After starting the application, users can ask questions such as:
“What is artificial intelligence?”
“What are the ethical considerations of AI?”
“What is quantum computing?”
If a question is unrelated to the provided documents, the assistant explicitly states that the information is not available in its knowledge base.
Figure 2: Successful retrieval and grounded response for a relevant query

The assistant is asked: "What is artificial intelligence?"
The system retrieves relevant chunks from the custom document set and generates an accurate, context-aware response based solely on the provided knowledge base.
This demonstrates effective similarity search, proper context injection into the prompt, and faithful answer generation by the LLM.
The assistant successfully retrieves relevant document chunks and generates accurate, context-grounded answers. Queries aligned with the document content produce concise and correct responses, while unrelated queries are safely handled without hallucination.
This confirms that the RAG pipeline is functioning as intended and that retrieval quality directly influences answer quality.
Figure 3: Safe handling of unrelated query – prevention of hallucination

The assistant is asked a question ("What is Agentic AI?") not covered in the custom document collection.
The system correctly identifies the lack of relevant retrieved context and responds:
"I don't know. The knowledge base does not contain relevant information for this question."
This behavior is enforced by the prompt template and shows the RAG system's ability to avoid hallucinations when no supporting evidence is found.

Saved data entries
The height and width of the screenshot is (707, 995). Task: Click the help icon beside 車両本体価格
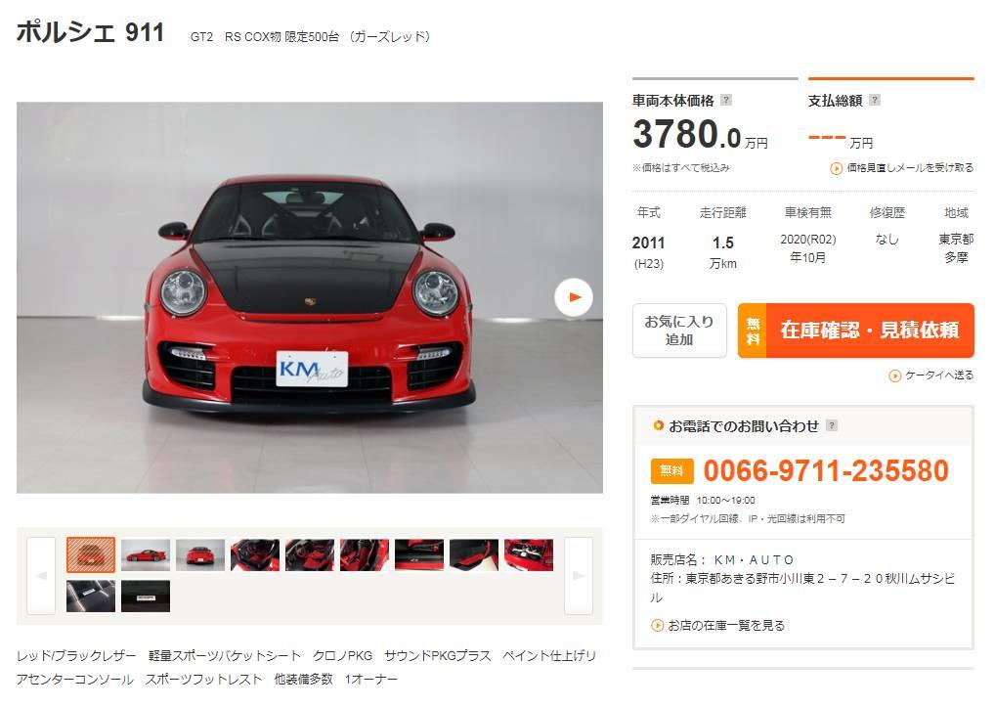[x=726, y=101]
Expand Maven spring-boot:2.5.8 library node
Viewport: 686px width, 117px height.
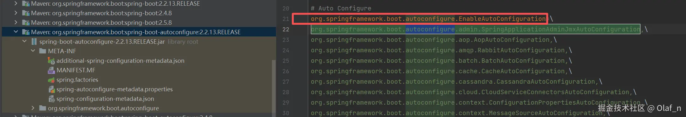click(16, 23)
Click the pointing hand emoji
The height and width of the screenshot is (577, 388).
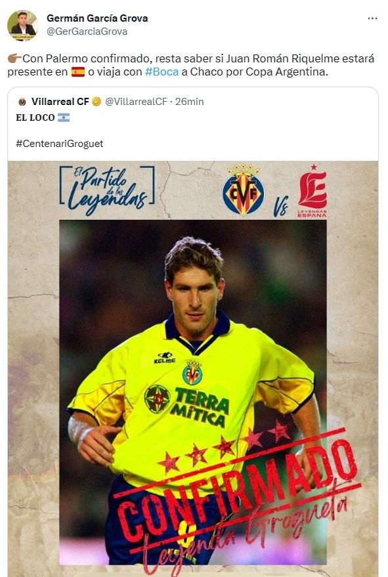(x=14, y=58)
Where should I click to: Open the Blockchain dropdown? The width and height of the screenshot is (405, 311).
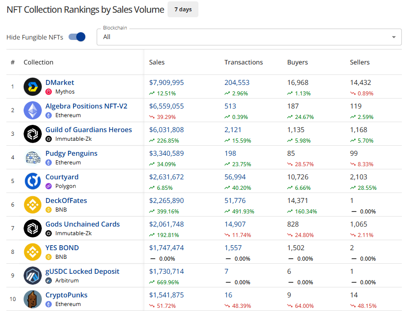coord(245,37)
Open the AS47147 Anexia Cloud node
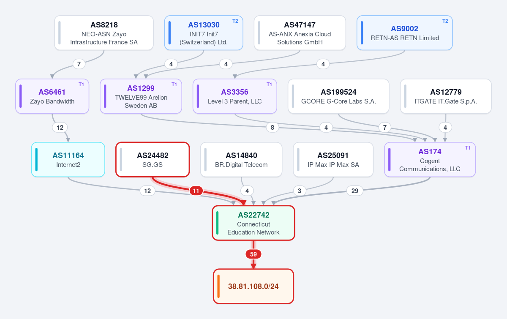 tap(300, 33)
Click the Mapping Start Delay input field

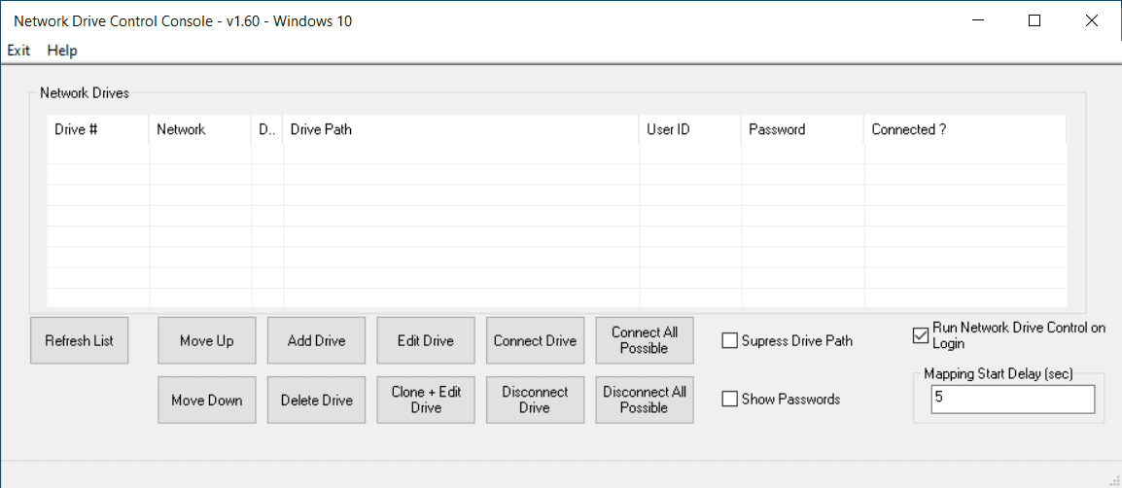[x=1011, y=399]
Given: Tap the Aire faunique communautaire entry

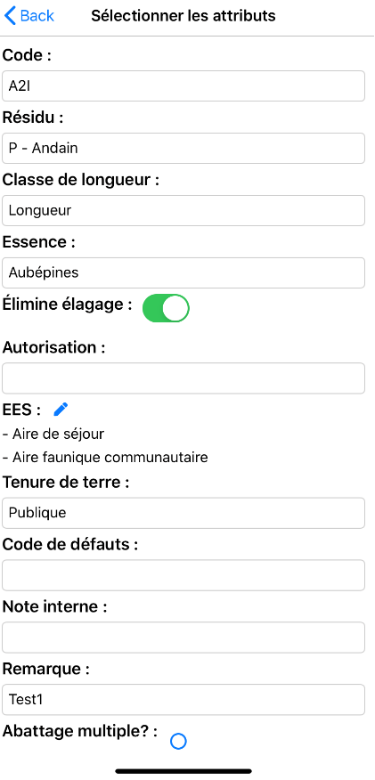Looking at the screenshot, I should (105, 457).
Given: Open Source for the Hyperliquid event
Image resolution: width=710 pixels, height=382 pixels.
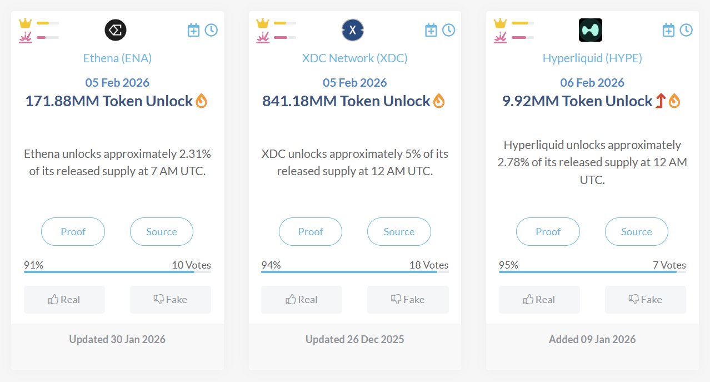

Problem set ▸
- 1) List the example questions that, according to the text about the document-based question-answering assistant, users can ask after starting the application.
- 2) Answer these questions using the text about the document-based question-answering assistant:
(a) How does the assistant reply when asked "What is Agentic AI?"
(b) What enforces that reply?
(c) What does the text say directly influences answer quality?
- 3) Continue the text about the document-based question-answering assistant from its last sentence.

Outputs by task ▸
- 1)
"What is artificial intelligence?"
"What are the ethical considerations of AI?"
"What is quantum computing?"

- 2)
(a) It replies: "I don't know. The knowledge base does not contain relevant information for this question."
(b) The prompt template enforces it.
(c) Retrieval quality directly influences answer quality.

- 3)
The system currently supports text-based documents only
No reranking or advanced retrieval strategies are applied
There is no conversational memory across queries
Evaluation is qualitative rather than metric-based
These limitations were accepted intentionally to keep the project focused on core RAG concepts.
Potential enhancements include:
Adding conversational memory for multi-turn interactions
Introducing advanced retrieval techniques (reranking, hybrid search)
Supporting additional document formats such as PDF or HTML
Adding a web-based user interface
Incorporating evaluation metrics for retrieval and generation quality
This project demonstrates a complete and practical implementation of a Retrieval-Augmented Question Answering assistant using LangChain and ChromaDB. It highlights how LLMs can be grounded in custom knowledge bases to produce reliable and context-aware responses. The system serves as a strong foundation for more advanced agentic or multi-tool extensions in future work.